> Task goal
Below is a block of entries, which should be copied verbatim apart from the pictures.

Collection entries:
■ ■ ■

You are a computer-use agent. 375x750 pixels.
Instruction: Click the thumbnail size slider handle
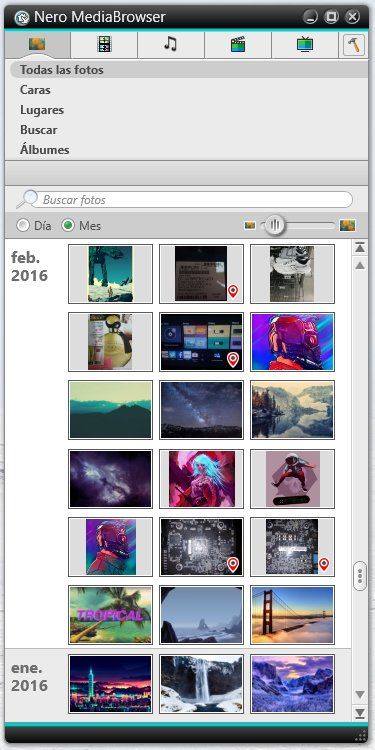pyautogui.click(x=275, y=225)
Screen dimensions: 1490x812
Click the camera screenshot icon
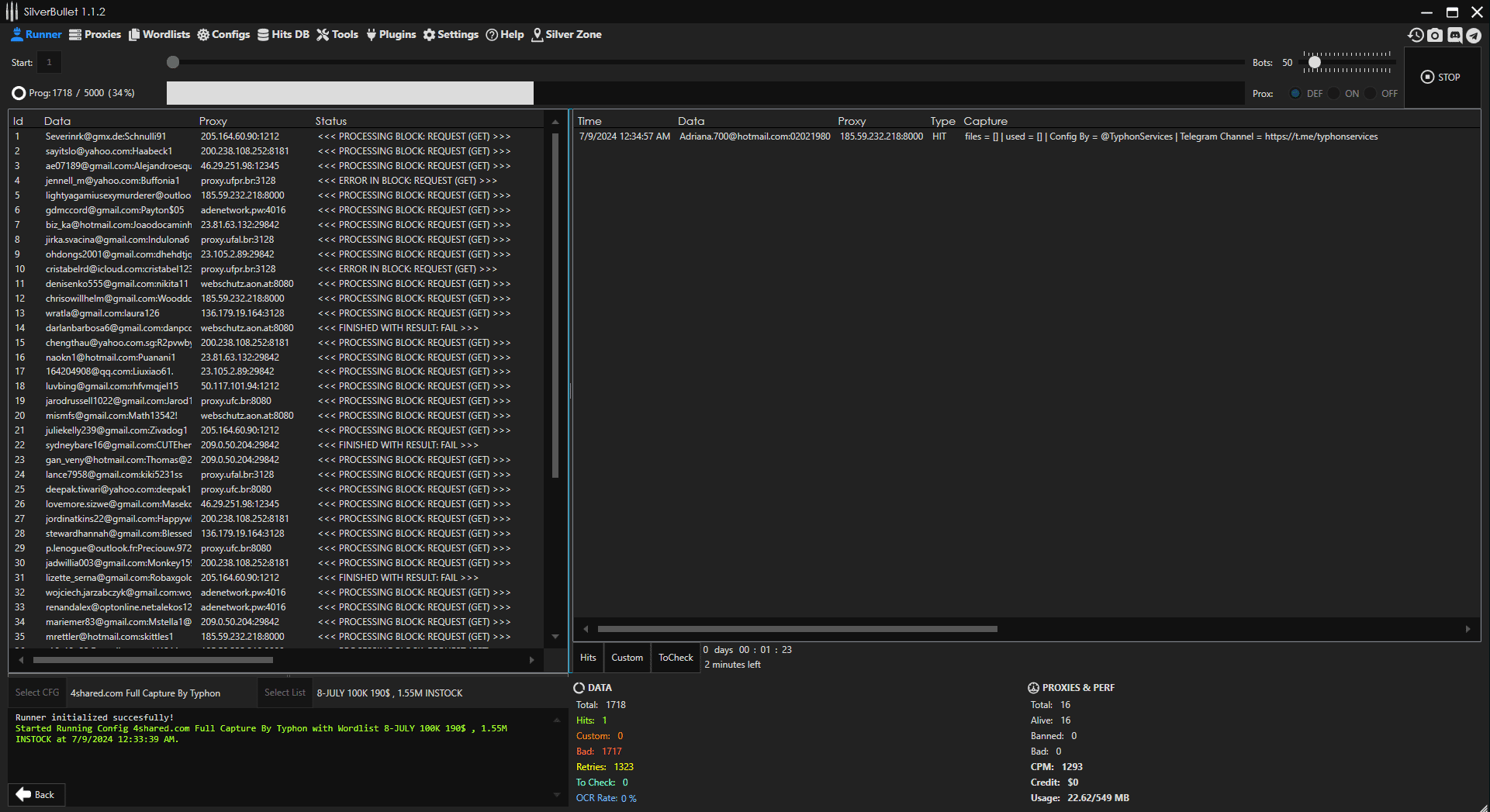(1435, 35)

■ ■ ■

> Problem solution
You are a computer-use agent. 375x750 pixels.
Instruction: Click the thumbnail size slider handle
pyautogui.click(x=275, y=225)
Screen dimensions: 1490x812
Click the camera screenshot icon
(1435, 35)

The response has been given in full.